+++ Records for this task +++
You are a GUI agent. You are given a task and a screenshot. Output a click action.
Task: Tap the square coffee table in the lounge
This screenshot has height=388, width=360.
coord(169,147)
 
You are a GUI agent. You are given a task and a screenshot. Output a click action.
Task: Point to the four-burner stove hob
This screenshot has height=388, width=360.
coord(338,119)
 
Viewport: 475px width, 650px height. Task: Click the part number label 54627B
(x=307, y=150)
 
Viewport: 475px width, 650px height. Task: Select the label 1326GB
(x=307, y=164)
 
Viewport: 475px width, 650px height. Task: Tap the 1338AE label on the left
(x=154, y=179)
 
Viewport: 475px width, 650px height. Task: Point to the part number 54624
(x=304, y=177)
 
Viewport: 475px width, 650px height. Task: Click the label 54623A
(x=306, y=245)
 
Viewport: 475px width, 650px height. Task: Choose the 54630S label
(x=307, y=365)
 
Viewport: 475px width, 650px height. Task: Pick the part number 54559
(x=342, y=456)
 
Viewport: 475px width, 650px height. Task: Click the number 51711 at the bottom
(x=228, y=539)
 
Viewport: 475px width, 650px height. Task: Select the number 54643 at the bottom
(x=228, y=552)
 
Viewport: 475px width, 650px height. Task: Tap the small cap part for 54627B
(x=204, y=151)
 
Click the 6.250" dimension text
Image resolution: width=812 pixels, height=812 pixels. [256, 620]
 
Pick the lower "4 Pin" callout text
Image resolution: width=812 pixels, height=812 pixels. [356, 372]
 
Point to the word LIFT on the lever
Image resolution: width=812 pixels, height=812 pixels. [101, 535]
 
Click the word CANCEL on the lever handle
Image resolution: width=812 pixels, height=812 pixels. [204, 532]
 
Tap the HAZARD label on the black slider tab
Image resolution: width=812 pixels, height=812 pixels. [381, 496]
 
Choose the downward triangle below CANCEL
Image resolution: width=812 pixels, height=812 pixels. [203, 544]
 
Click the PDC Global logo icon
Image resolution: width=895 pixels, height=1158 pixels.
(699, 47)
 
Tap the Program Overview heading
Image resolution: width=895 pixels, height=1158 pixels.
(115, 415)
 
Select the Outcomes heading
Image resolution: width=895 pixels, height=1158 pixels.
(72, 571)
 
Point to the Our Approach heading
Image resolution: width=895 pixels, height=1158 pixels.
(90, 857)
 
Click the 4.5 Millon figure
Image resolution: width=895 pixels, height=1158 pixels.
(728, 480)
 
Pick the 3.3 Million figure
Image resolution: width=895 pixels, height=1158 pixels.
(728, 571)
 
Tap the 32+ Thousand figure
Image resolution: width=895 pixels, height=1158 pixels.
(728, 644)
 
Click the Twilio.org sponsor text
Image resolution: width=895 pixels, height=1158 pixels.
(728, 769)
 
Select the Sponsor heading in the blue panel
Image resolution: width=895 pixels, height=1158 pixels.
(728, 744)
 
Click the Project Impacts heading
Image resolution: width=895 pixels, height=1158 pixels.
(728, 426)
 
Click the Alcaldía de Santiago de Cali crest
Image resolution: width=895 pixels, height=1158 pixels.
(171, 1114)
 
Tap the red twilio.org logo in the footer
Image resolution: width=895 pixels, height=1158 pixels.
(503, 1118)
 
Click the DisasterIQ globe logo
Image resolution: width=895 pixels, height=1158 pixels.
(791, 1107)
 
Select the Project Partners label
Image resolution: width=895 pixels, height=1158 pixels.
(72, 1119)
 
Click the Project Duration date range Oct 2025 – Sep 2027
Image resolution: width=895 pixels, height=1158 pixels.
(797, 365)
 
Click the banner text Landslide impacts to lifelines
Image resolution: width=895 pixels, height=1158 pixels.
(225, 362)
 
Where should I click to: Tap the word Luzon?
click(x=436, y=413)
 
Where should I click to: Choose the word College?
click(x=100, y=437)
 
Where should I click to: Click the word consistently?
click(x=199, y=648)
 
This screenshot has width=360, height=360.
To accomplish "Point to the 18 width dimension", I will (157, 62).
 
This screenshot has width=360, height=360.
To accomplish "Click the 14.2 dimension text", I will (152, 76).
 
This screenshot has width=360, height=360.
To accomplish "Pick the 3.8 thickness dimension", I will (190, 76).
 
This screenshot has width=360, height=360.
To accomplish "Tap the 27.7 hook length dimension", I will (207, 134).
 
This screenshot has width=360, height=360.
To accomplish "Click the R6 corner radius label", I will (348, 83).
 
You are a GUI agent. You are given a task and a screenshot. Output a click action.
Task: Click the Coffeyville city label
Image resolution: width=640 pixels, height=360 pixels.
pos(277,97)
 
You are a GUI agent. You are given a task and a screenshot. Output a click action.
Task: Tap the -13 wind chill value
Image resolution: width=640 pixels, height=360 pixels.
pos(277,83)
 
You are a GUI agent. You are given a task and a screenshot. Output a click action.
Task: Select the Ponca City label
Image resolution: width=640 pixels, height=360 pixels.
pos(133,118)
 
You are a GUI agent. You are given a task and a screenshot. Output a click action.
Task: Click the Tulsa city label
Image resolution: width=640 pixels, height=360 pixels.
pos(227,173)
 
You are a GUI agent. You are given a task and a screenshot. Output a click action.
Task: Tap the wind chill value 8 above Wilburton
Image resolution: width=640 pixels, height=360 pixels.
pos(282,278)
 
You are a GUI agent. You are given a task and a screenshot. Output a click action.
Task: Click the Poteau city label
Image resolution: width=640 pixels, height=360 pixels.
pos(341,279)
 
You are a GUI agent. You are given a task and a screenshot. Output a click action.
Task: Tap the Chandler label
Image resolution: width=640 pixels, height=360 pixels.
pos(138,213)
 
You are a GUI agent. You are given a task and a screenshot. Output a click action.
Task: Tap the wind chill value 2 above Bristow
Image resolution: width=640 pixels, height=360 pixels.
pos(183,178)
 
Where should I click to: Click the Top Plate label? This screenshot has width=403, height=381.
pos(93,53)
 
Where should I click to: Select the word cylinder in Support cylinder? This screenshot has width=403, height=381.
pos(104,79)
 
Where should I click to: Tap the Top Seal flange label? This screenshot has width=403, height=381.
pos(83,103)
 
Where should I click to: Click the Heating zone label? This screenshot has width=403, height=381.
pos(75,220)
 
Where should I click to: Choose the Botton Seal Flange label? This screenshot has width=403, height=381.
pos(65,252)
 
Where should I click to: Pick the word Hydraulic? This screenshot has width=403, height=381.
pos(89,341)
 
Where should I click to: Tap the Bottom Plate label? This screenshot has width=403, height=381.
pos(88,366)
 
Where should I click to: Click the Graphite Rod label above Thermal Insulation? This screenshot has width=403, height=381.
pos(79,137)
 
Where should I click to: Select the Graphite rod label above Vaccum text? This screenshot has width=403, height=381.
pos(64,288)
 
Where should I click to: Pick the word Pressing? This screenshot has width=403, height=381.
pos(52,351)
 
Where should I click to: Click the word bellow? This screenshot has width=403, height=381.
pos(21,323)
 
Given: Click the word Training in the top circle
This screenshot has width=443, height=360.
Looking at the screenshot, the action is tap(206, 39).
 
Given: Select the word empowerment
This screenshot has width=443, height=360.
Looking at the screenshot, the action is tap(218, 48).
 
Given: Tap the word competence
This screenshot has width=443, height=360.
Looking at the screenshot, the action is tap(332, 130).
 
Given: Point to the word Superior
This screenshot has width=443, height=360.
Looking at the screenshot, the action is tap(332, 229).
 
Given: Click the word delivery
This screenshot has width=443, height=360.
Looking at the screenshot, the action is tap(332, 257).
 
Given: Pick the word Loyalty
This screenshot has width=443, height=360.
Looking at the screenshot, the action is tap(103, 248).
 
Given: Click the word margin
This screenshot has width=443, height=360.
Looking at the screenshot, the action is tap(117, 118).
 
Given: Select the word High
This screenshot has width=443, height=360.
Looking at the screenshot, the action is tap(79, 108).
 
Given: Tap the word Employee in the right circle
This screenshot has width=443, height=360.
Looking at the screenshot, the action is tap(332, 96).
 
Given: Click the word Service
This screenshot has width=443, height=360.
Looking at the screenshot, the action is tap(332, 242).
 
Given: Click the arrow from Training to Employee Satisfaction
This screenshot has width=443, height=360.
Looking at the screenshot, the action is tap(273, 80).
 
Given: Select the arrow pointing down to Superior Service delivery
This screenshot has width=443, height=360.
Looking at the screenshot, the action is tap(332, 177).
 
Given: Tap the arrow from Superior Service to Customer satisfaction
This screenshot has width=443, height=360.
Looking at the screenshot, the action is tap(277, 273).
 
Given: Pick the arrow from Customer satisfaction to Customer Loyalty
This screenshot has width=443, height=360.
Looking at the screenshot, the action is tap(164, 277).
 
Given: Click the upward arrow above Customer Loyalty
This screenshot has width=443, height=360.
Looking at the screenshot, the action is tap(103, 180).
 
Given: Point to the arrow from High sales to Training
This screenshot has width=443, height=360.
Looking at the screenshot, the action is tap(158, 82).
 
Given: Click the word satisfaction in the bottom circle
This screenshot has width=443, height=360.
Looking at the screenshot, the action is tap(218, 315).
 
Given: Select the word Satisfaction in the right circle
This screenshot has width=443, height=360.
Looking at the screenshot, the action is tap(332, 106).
+++
**Given request**
Recast the rows as a Markdown table with the columns No. and Line, starting with the line that contains "Where should I click to: Choose the word" and going on through the line that contains "pos(277,97)". Number each line, and skip the blank ones.

**Solution for this task**
| No. | Line |
|---|---|
| 1 | Where should I click to: Choose the word College? |
| 2 | click(x=100, y=437) |
| 3 | Where should I click to: Click the word consistently? |
| 4 | click(x=199, y=648) |
| 5 | This screenshot has width=360, height=360. |
| 6 | To accomplish "Point to the 18 width dimension", I will (157, 62). |
| 7 | This screenshot has width=360, height=360. |
| 8 | To accomplish "Click the 14.2 dimension text", I will (152, 76). |
| 9 | This screenshot has width=360, height=360. |
| 10 | To accomplish "Pick the 3.8 thickness dimension", I will (190, 76). |
| 11 | This screenshot has width=360, height=360. |
| 12 | To accomplish "Tap the 27.7 hook length dimension", I will (207, 134). |
| 13 | This screenshot has width=360, height=360. |
| 14 | To accomplish "Click the R6 corner radius label", I will (348, 83). |
| 15 | You are a GUI agent. You are given a task and a screenshot. Output a click action. |
| 16 | Task: Click the Coffeyville city label |
| 17 | Image resolution: width=640 pixels, height=360 pixels. |
| 18 | pos(277,97) |